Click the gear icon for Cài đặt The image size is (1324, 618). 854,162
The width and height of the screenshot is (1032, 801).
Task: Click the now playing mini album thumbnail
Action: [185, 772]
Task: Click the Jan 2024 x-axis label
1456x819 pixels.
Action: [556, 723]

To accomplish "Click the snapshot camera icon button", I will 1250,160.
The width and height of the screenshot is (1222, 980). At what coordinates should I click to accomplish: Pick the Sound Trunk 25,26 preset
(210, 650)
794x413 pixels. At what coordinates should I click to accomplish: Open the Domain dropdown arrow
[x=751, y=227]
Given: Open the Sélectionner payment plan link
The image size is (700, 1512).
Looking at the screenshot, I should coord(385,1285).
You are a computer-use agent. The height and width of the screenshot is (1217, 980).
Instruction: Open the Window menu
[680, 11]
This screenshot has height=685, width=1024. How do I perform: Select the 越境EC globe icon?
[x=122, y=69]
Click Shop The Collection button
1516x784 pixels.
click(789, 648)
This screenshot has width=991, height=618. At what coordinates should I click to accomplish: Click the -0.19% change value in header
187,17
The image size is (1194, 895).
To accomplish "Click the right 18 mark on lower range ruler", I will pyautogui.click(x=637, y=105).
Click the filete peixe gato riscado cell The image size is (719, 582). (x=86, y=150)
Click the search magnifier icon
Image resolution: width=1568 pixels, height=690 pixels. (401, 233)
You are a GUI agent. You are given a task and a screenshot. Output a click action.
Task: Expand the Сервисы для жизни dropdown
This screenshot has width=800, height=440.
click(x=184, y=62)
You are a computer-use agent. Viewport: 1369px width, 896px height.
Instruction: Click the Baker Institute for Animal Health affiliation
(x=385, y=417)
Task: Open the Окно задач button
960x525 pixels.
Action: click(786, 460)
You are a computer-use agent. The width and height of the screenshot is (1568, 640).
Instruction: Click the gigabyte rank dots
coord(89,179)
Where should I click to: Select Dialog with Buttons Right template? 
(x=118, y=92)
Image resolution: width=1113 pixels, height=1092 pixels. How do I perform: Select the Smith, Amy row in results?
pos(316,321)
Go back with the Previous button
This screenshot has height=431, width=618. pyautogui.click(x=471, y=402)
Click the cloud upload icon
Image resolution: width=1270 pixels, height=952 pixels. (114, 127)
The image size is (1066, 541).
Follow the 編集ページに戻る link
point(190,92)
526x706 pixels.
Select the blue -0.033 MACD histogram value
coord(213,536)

──────────────────────────────

WHAT TO PRODUCE - Rewrite all the entries above, swapping "Instruction" for "Command" and leaving everything else unchanged.

WRITTEN ANSWER -
Click the gear icon for Cài đặt The image size is (1324, 618). 854,162
The width and height of the screenshot is (1032, 801).
Task: Click the now playing mini album thumbnail
Action: [185, 772]
Task: Click the Jan 2024 x-axis label
1456x819 pixels.
Action: [556, 723]

To accomplish "Click the snapshot camera icon button", I will 1250,160.
The width and height of the screenshot is (1222, 980). At what coordinates should I click to accomplish: Pick the Sound Trunk 25,26 preset
(210, 650)
794x413 pixels. At what coordinates should I click to accomplish: Open the Domain dropdown arrow
[x=751, y=227]
Given: Open the Sélectionner payment plan link
The image size is (700, 1512).
Looking at the screenshot, I should coord(385,1285).
You are a computer-use agent. The height and width of the screenshot is (1217, 980).
Command: Open the Window menu
[680, 11]
This screenshot has height=685, width=1024. How do I perform: Select the 越境EC globe icon?
[x=122, y=69]
Click Shop The Collection button
1516x784 pixels.
click(789, 648)
This screenshot has width=991, height=618. At what coordinates should I click to accomplish: Click the -0.19% change value in header
187,17
The image size is (1194, 895).
To accomplish "Click the right 18 mark on lower range ruler", I will pyautogui.click(x=637, y=105).
Click the filete peixe gato riscado cell The image size is (719, 582). (x=86, y=150)
Click the search magnifier icon
Image resolution: width=1568 pixels, height=690 pixels. (401, 233)
You are a GUI agent. You are given a task and a screenshot. Output a click action.
Task: Expand the Сервисы для жизни dropdown
This screenshot has width=800, height=440.
click(x=184, y=62)
You are a computer-use agent. Viewport: 1369px width, 896px height.
Command: Click the Baker Institute for Animal Health affiliation
(x=385, y=417)
Task: Open the Окно задач button
960x525 pixels.
Action: click(786, 460)
You are a computer-use agent. The width and height of the screenshot is (1568, 640).
Command: Click the gigabyte rank dots
coord(89,179)
Where should I click to: Select Dialog with Buttons Right template? 
(x=118, y=92)
Image resolution: width=1113 pixels, height=1092 pixels. How do I perform: Select the Smith, Amy row in results?
pos(316,321)
Go back with the Previous button
This screenshot has height=431, width=618. pyautogui.click(x=471, y=402)
Click the cloud upload icon
Image resolution: width=1270 pixels, height=952 pixels. (114, 127)
The image size is (1066, 541).
Follow the 編集ページに戻る link
point(190,92)
526x706 pixels.
Select the blue -0.033 MACD histogram value
coord(213,536)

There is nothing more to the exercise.